En este empeño, Scherezade cumple con desvelo los rituales del oficio. Aunque busque eludir la crueldad que el Califa esparce, acusa el golpe que él le asesta con cualquier pretexto. Así, a despecho del benevolente corazón de su hermana y de la esclava a su lado, se vuelve frágil de repente. Parece zozobrar, no se siente a salvo. Pero apunta el esfuerzo con el que Jasmine defiende su vida. Todo en la esclava, exhalando hechizo, se alía a las fuerzas ajenas a la trama humana. Como si le fuera fácil visitar su tribu, aun estando en el exilio, y regresar bella y retocada del espectáculo de la miseria, fingiendo pertenecer a una grey principesca.
A la sombra de Scherezade, Jasmine ve las horas correr. Frecuentemente, queriendo infundir ánimo a las hermanas, les atribuye un poder que, de hecho, pertenece al Califa. Correspondiéndole a ella, tan sólo, transmitir a las hijas del Visir el olor venido de los establos, de las bodegas, y que les hace falta conocer. Devolver a los aposentos reales la fragancia de una impía y sufrida humanidad.

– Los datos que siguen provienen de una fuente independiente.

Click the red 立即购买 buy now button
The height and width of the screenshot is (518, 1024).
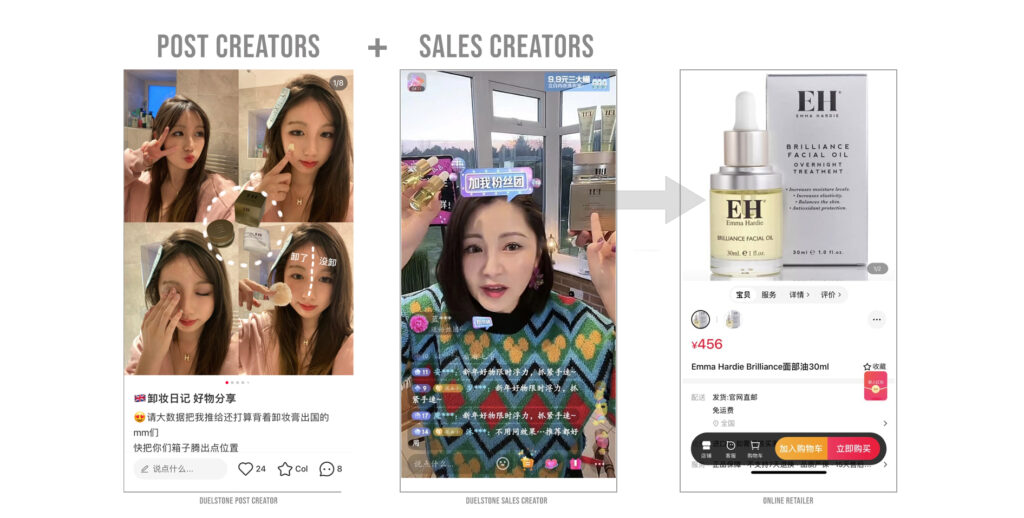click(854, 449)
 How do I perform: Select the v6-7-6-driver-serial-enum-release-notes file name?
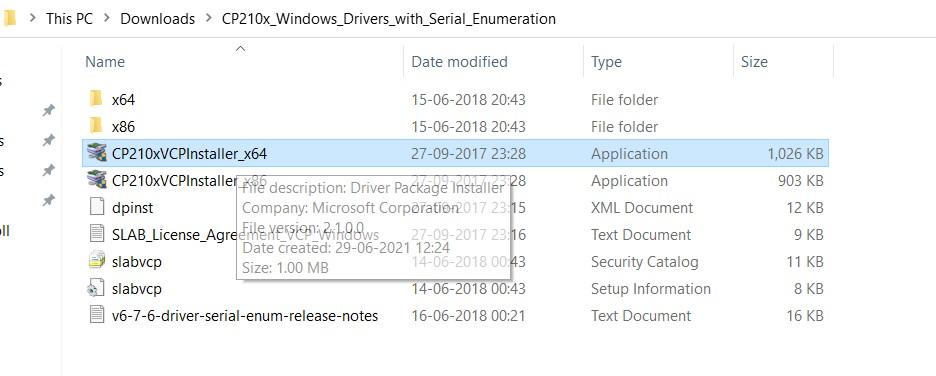245,315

Por donde camina, las voces del pueblo de Scherezade persiguen a Jasmine. Mientras transporta objetos, ropas, alimentos, desde la cocina, que fuera su casa, hasta los aposentos, de cuya elegancia estuvo privada sin piedad desde el nacimiento, tiene dificultades para resistirse al cerco que el mundo le impone. En compensación, a fuer de la imaginación de la princesa, vuelve a oír los bramidos de las cabras, de los beduinos, nómadas como ella. Se ve de nuevo en la tienda familiar, cuyos detalles recompone en la memoria. En el interior de la tienda, acompañada de pastores sudorosos, que jadean y gimen en conjunto, Jasmine contempla el techo de lona, atraída por el equilibrio delicado del armazón. Un trabajo hecho con tiras finas tejidas con lana y pelos de animal y cosidas de un borde a otro. El toldo que, por su peso, se apoya sobre el caballete sujeto por correas estiradas y anchas, fijadas con cuerdas a estacas, y que resisten al viento.
Se acuerda de la brevedad de los días, de la vida que se desarmaba, y luego iban por el desierto montando la casa volante según sus necesidades. La tienda familiar reflejaba pobreza, al contrario de aquellas de las tribus ricas, con espléndidos divanes, cuyas bolas doradas, distribuidas alrededor, simbolizaban la autoridad y el poder del jefe. Las lamparillas de aceite, iluminando apenas el rostro arrugado de la madre, no ocultaban las alfombras raídas que, amontonadas sobre el caballete, separaban a los miembros de la tribu según su sexo.
Ahora sofocada por el lujo del palacio del Califa, Jasmine enaltece la banqueta, el bastidor, el catre, piezas traídas por su madre después de casarse. Ante el simple recuerdo, el pasado le llega a bocanadas, persiguiéndola con el olor intenso de las cabras recién nacidas, que dormían entre ellos para que no se extraviaran.